Sipser–Lautemann theorem

In computational complexity theory, the Sipser–Lautemann theorem or Sipser–Gács–Lautemann theorem states that bounded-error probabilistic polynomial (BPP) time is contained in the polynomial time hierarchy, and more specifically Σ₂ ∩ Π₂.

In 1983, Michael Sipser showed that BPP is contained in the polynomial time hierarchy.^[1] Péter Gács showed that BPP is actually contained in Σ₂ ∩ Π₂. Clemens Lautemann contributed by giving a simple proof of BPP’s membership in Σ₂ ∩ Π₂, also in 1983.^[2] It is conjectured that in fact BPP=P, which is a much stronger statement than the Sipser–Lautemann theorem.

Here we present the proof by Lautemann.^[2] Without loss of generality, a machine M ∈ BPP with error ≤ 2^−|x| can be chosen. (All BPP problems can be amplified to reduce the error probability exponentially.) The basic idea of the proof is to define a Σ₂ sentence that is equivalent to stating that x is in the language, L, defined by M by using a set of transforms of the random variable inputs.

Since the output of M depends on random input, as well as the input x, it is useful to define which random strings produce the correct output as A(x) = {r | M(x,r) accepts}. The key to the proof is to note that when x ∈ L, A(x) is very large and when x ∉ L, A(x) is very small.
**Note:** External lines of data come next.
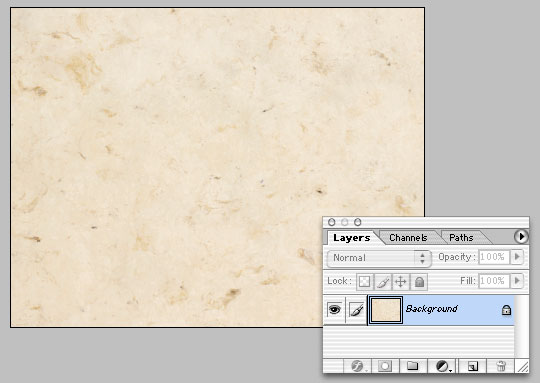Open the Layers palette flyout menu

point(521,237)
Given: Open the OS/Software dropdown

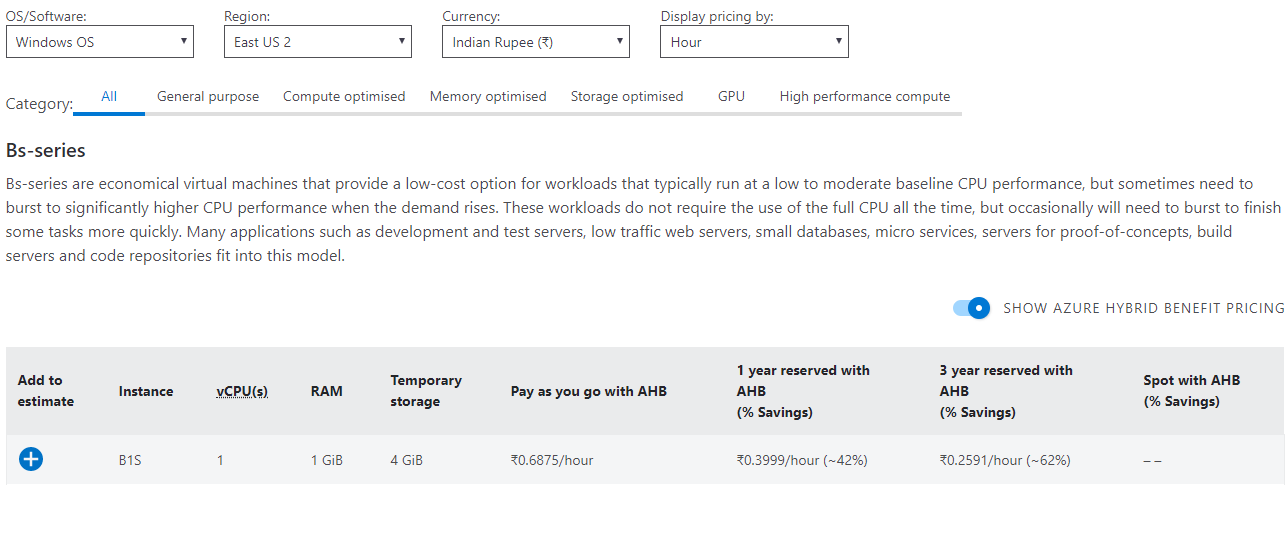Looking at the screenshot, I should 100,42.
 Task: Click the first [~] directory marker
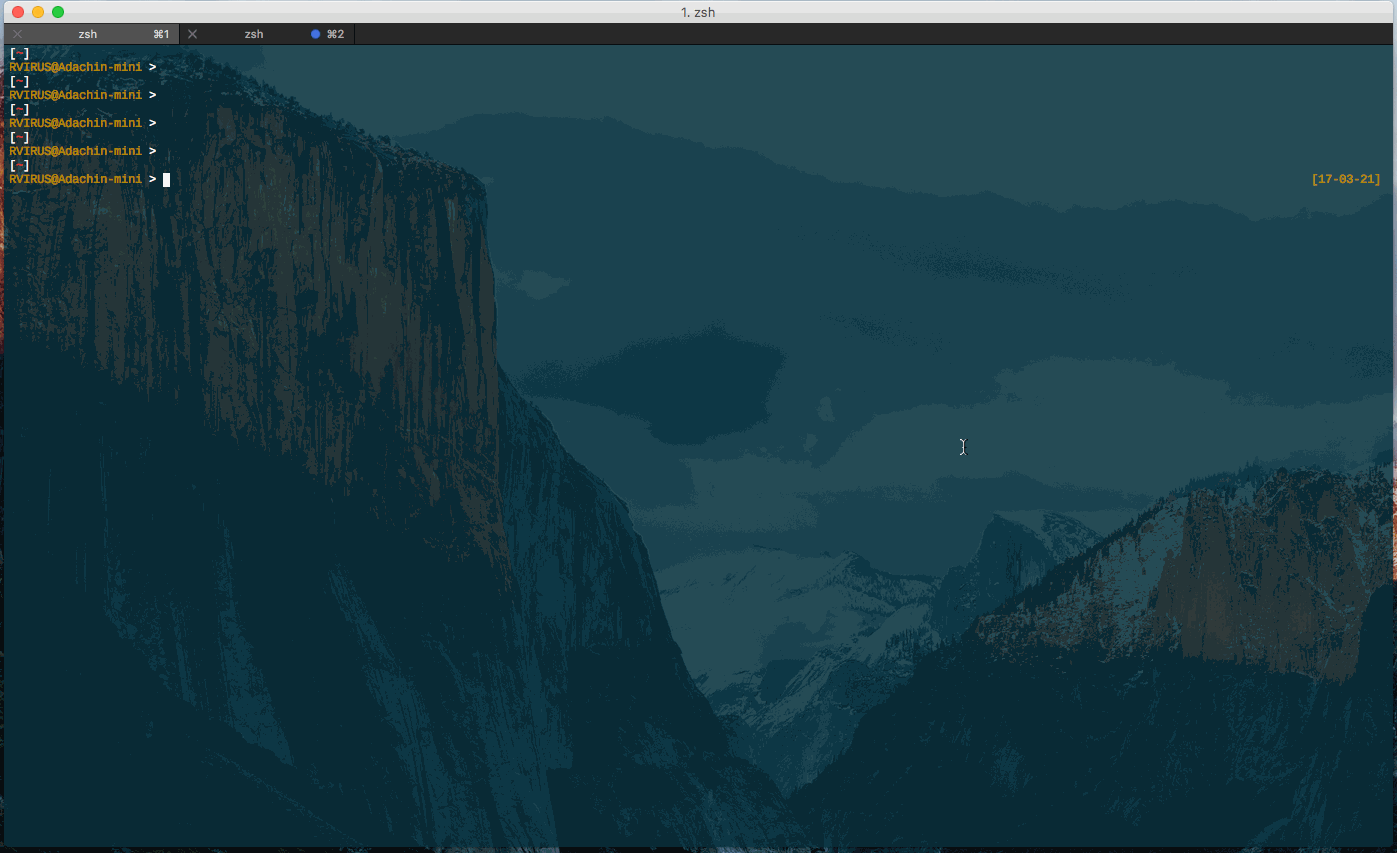[x=19, y=53]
By using bitwise parity, ⊕, a set of transforms can be defined as A(x) ⊕ t={r ⊕ t | r ∈ A(x)}. The first main lemma of the proof shows that the union of a small finite number of these transforms will contain the entire space of random input strings. Using this fact, a Σ₂ sentence and a Π₂ sentence can be generated that is true if and only if x ∈ L (see conclusion).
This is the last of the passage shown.